> [TEXTO BASE]
---*---
A localização de seu telefone é rastreada a todo o tempo, e esses dados são capturados por empresas, permitindo à polícia contornar a necessidade de conseguir um mandato. Os identificadores do hardware e informações de assinatura são registrados por toda e cada uma das torres com as quais seu telefone se conecta. Serviços de raqueamento como Pegasus colocam o comprometimento total de telefones ao alcance mesmo de agências repressivas locais e são “zero click”, ou seja, não dependem que você clique em um link ou abra algum arquivo para raquear seu celular. Por outro lado, após mais de 30 incêndios criminosos em uma pequena cidade na França permanecerem sem suspeitos, investigadores reclamaram que “é impossível usar registro de telefone ou veículos porque eles operam sem usar carros ou celulares!”.
---*---
> [INSTRUÇÕES DO EXERCÍCIO] Enumere todos os dados sobre o telefone que, de acordo com o texto, são rastreados ou registrados. A listagem vem de outra fonte.

> [TRECHO DA LISTAGEM]
---*---
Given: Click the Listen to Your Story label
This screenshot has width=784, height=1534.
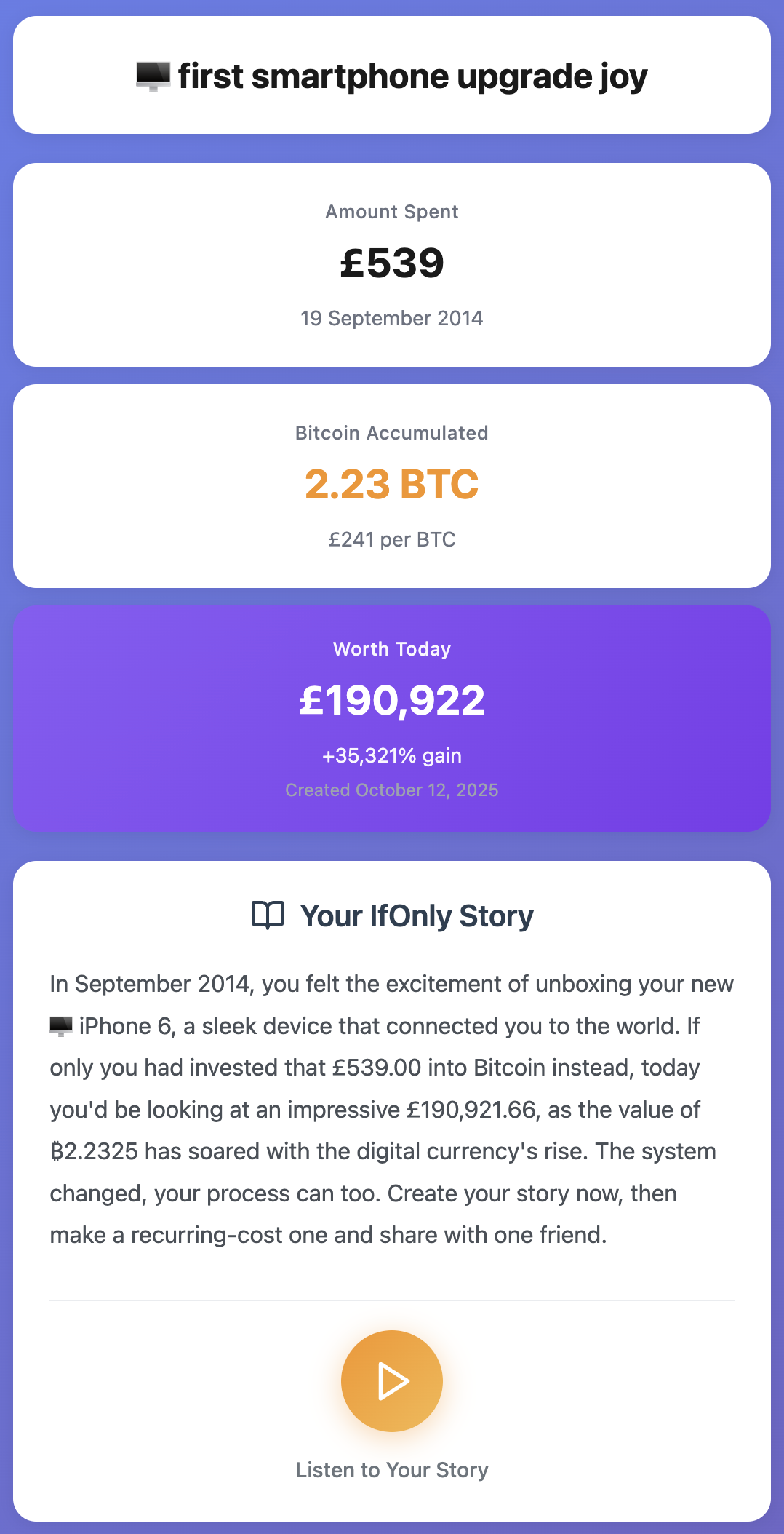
---*---
> [SOLUÇÃO DA TAREFA]
- A localização do telefone
- Os identificadores do hardware
- As informações de assinatura